もちろん、依頼内容はこの世界の文字で書かれているので今日文字を教えて貰ったばかりのアテラスにとっては暗号が並んでいるような感じだ。
事前にフギンから貰った文字一覧表を見ながら、依頼内容に目を通す様子はその可憐な容姿は相まって愛らしさを感じさせる。
(えっと……あれは採取依頼かな? 草の絵が書いてるし。)
有難いのは依頼書に絵が描かれており、なんとなく依頼の内容が分かることだ。
アテラスは採取系の依頼と思われる草の絵が描かれている依頼書に狙いを絞って、さらに詳細内容に目を通していく。
(き……み……あ……そ……う……キミア草? 本数は……5本?)
アテラスが見つけたのは、キミア草という聞いたことがない植物の採取依頼。
特に受注制限も設けられておらず、その代わりに報酬もさほど高くはない。
そのことから初心者向けの依頼だと判断して、依頼書をはぎ取る。
「ムニンさん、この依頼受けます!!」
「はいは~い。えっと、キミア草の採取ですね~。
駆け出し冒険者向けの依頼なので、ちょうど良いですね~。」
ギルドカードと依頼書をムニンに渡すと、カウンター裏で何やら作業を行う彼女。
5分も経たない内に裏方の作業が終わり、アテラスの手元にギルドカードが返却された。
何でも、カードの裏面に現在受注している依頼名を記載していたらしい。
「これで受注手続きは終了です~。」
「ありがとうございます。」
「さて、私の今日のお役目は終了ですね。私はお屋敷の方に戻ります。」
「はい!! いろいろとありがとうございました!!」
「これもお仕事ですから。それでは、初めての依頼頑張ってください。」
そう言い残して、フギンは一足先に領主の屋敷へと戻って行った。
「あ~、アテラスさん。これを渡しておきますね~」
ムニンから渡されたのは、一冊の分厚い本と頑丈そうなカバン。
どちらも使い古されているのか修理した跡や汚れが目立つ。
「駆け出しの冒険者にはこれを貸し出すことになっているんです~。
無くしたりすると、お金を払ってもらいますので大事に扱ってくださいね~。」
「分かりました。」
「それともう1つ。どんなに簡単な依頼でも町の外に出る場合は絶対に油断しないでください。」
ぽやぽやとした雰囲気が一変して、まるで別人のように真剣に忠告するムニン。
「モンスターは突然生息域を変える時があります。だから、町の外に出た瞬間から強力なモンスターに遭遇する可能性が高くなることを忘れないでください。」
「は、はい!!」
「それでは、いってらっしゃいです~」
「い、いってきます」
元の雰囲気に戻ったムニンに見送られながら、アテラスは初めての依頼へと出発するのだった。
◆ ◆ ◆ ◆ ◆
ギルド本部を出発したアテラスは大通りを通って、フォドラの出入り口を目指していた。
フォドラに限らずプロキシマ神国の各都市は街を高い外壁を囲み、出入口を制限することで外部からモンスターが侵入するのを防いでいる。

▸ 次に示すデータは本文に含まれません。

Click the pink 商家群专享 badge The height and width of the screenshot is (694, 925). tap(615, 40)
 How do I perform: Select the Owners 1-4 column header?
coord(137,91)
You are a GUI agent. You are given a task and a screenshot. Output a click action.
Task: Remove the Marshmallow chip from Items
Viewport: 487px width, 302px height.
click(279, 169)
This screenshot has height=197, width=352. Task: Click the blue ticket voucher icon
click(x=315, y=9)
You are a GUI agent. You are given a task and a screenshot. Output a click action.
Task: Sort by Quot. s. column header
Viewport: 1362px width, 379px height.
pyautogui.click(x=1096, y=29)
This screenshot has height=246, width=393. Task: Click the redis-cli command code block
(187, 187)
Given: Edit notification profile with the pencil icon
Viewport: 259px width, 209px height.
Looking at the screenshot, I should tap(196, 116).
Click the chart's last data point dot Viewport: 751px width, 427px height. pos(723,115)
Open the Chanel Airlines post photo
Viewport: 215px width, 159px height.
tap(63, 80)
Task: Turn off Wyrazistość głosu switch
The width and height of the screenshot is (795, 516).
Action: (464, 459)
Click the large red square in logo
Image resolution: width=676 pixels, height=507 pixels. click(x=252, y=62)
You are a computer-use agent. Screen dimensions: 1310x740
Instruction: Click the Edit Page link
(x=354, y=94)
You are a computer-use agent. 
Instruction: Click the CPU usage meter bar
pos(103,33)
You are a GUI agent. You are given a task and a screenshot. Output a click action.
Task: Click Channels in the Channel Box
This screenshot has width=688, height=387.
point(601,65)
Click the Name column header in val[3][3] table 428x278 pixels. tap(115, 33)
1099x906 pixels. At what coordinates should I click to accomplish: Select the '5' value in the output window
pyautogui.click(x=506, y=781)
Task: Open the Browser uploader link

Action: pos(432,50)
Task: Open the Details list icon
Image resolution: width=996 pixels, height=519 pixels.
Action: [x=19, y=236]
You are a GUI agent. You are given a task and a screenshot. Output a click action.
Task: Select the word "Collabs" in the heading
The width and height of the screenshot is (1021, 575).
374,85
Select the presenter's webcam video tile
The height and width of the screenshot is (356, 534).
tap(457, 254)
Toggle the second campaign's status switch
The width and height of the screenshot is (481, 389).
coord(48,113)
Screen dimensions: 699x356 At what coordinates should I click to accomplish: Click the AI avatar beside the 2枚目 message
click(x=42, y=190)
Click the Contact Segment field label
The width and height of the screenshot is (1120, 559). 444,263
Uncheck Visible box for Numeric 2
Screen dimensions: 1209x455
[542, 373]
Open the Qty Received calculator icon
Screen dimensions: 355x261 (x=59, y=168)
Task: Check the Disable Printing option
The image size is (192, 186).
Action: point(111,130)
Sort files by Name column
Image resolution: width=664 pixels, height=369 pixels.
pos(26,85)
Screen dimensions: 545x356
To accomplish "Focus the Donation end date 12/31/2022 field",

そのため、採取に出るにはまず壁門を通って街の外に出る必要がある。
「えっと……確か、奴隷は門番に話を通さないといけないんだよね。」
アテラスは街の外に出るときの手順を頭の中で思い返す。
奴隷は国法によって街の外に出ることが禁じられているので、外に出るときは門番に許可証を見せる必要がある。そして、その目的を伝えておかなければならない。
「門番の人は……あっ、居た居た。」
トテトテと街の境界線に設けられたカウンターに近寄ると、担当の門番が顔を出す。
「すみません、街の外に行きたいんですが……」
「ん? お嬢ちゃん、許可証は持っているのか?」
「許可証は持っていませんが、これは持っています。」
そう言って、アテラスが見せたのはギルドカード。
実はギルドカードを持っていると、許可証の代用になるのだ。
「ほう……随分と幼い子と思ったが、異人種の子供ならおかしくないか。
街の外に出る目的は依頼か?」
「はい。キミア草の採取です。」
「良し、通行を許可しよう。気を付けるんじゃぞ。」
「ありがとうございます!! ところで、キミア草って何処で採れるんですか?」
「ん? お嬢ちゃんは駆け出しか?」
「はい。」
「それなら、ギルドで渡された本があったじゃろ? それに書いてある筈じゃ。」
門番にそう指摘され、アテラスは出発の直前にムニンから貰った本のことを思い出した。
随分使い古されたショルダーバッグの中に突っ込まれたソレを取り出して、ペラペラとページを捲ってみると、門番の言う通りキミア草の特徴や群生地が書かれている。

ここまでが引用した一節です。